Another major Chinese hack was revealed in 2021 when software giant Microsoft revealed that a zero-day flaw in its Exchange email software allowed hackers access to as many 280,000 computer networks, including at least 30,000 in the United States. Targets ranged from municipal governments and small businesses to healthcare providers and manufacturers.
China’s People’s Liberation Army also has set up a new unit, the Strategic Support Force (SSF), that blends cyber, information, psychological and electronic warfare forces into a single military branch.
“The Strategic Support Force is at the forefront of China’s strategic cyberwarfare operations and plans to target both U.S. military assets and critical infrastructure in a crisis or in wartime,” the report said.
The U.S. is not the only target of China’s beefed-up cyber abilities. There have also been critical infrastructure attacks in recent months against networks in Taiwan and the electric grid in India.
Chinese cyberwarfare power was greatly enhanced after officials in Beijing observed how U.S. military operations in Iraq in the 2003 invasion relied extensively on information technology. That led to the PLA’s drive for “informationization” weaponry and capabilities.
Information warfare in a future conflict will be built on cyber power, the report said.
“The battlefield spans not just the physical domains of land, air, and sea but also space, cyberspace, the electromagnetic spectrum and the human mind,” the report said.
The SSF’s use of cyber and other information warfare will target enemy political systems, economies, scientific and technological bases, culture, and foreign policies. For example, military strategists say that in the opening stage of war, Chinese hackers will conduct “blinding cyberattacks on an adversary’s computer networks can paralyze its combat processes at the outset of a conflict, thereby ensuring one’s own information dominance.”
In war, the Chinese will use “network warfare” against military and civilian targets, including command and control networks, air defense networks and civilian infrastructure.
The report states that some experts who testified to the commission believe the United States remains more powerful than China in the cyber realm for now. But others told the panel that China is already an equal based on newly developed cyber tools that rival or exceed those the U.S. military can field.
The Office of the Director of National Intelligence stated in its 2021 annual threat assessment that Chinese cyberattacks capabilities are “substantial” and “at a minimum, can cause localized, temporary disruptions to critical infrastructure within the United States.”
The report stated that a decade ago, Chinese government cyber operations were ridiculed by most analysts for their “simplicity and sloppiness.” The tactics included email “phishing” to gain log-in credentials, and the use of flash drives to infect target computers with malware.
Now the Chinese are deemed on par or more powerful than the United States in terms of cyber capabilities by adopting advanced tactics like vulnerability exploitation and the use of third parties to disguise the activities.
China’s ruling Communist Party under Mr. Xi in 2014 created a new organization called the Central Cybersecurity and Informationization Leading Small Group. Four years later, the unit was enhanced and renamed the Central Commission for Cybersecurity and Informationization that now controls all information strategy and policy.

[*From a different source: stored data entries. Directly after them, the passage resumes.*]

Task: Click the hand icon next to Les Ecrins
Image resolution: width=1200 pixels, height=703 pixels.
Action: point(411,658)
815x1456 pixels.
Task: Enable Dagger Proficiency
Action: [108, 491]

New regulations required all companies in China to assist in cyber warfare and cyber-espionage activities, one reason Chinese-owned internal platforms such as the wildly popular TikTok site have received sharp scrutiny from both the Trump and Biden administrations.
China’s drive for cyber superpower status was spurred on by the discovery in 2010 of the Stuxnet computer virus that damaged Iranian nuclear centrifuges and National Security Agency contractor Edward Snowden’s leak in 2013 revealing NSA cyber penetrations into Chinese networks. China also built up cyber tools to squelch online opposition to the Chinese Communist Party and to identify and silence dissidents.